Morgan Stanley initiated coverage of three US bitcoin miners, assigning Overweight ratings to Cipher Mining (CIFR) and TeraWulf (WULF) and an Underweight rating to Marathon Digital (MARA). The bank framed the recommendations around a shift in valuation towards miners as data center infrastructure rather than pure bitcoin bets.
Morgan Stanley initiated coverage on several companies operating at the intersection of bitcoin mining and digital infrastructure, with analyst Stephen Byrd leading the report. The core argument is that firms with established data-center footprints and long-term leases to creditworthy counterparties are increasingly being treated as infrastructure assets with more stable and predictable revenues.

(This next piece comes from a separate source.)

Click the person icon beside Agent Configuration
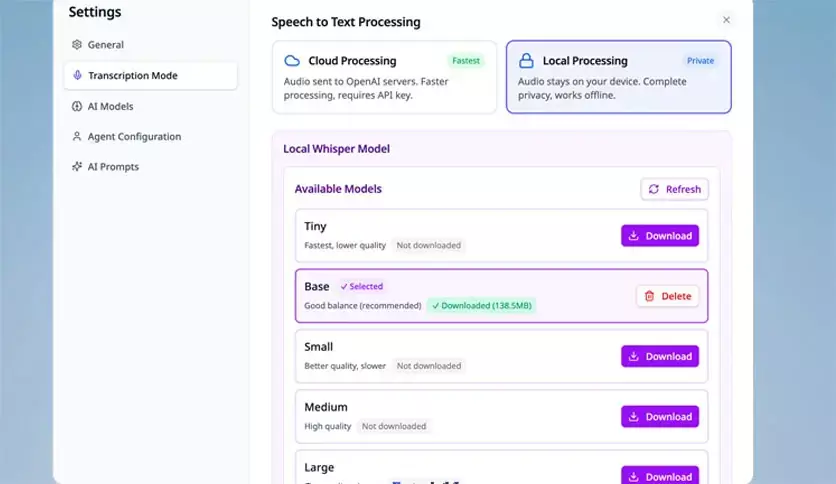This screenshot has width=836, height=484. coord(77,137)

Within that framework, the bank assigned a $38 price target to Cipher Mining and a $37 target to TeraWulf, both rated Overweight. Marathon Digital, by contrast, received an $8 target and an Underweight rating, reflecting its continued reliance on bitcoin mining margins.
The report highlighted Cipher’s ability to convert capacity into long-term contracted revenue. Morgan Stanley described a “clear path to REIT-like, long-term contracted cash flows,” attributing that trajectory to the company’s strategic positioning in the data-center business.
Market reaction and divergent views in Morgan Stanley
Markets responded swiftly following the initiation of coverage. Cipher shares rose roughly 12.4% to $16.51, while TeraWulf gained about 12.8% to $16.12. Marathon’s share price reaction was more uneven, underscoring ongoing investor uncertainty around its business model.
For TeraWulf, the bank emphasized its push into AI and high-performance computing data centers. The report pointed to strong commercial support, including increased backing from Google, which Morgan Stanley said meaningfully de-risks the company’s development pipeline.
Not all analysts agree with Morgan Stanley’s cautious stance on Marathon. Elsewhere on the sell side, Compass Point had previously upgraded MARA to Buy with a $30 price target, highlighting how sharply valuations can diverge depending on strategic assumptions.
For investors, the implications are practical. Companies that lock in long-dated leases with strong counterparties may see their risk-adjusted valuations improve as capital markets increasingly view them as infrastructure plays. Firms that remain heavily exposed to pure bitcoin mining economics, however, continue to face margin pressure from price volatility and halving cycles, factors that remain central to portfolio positioning decisions.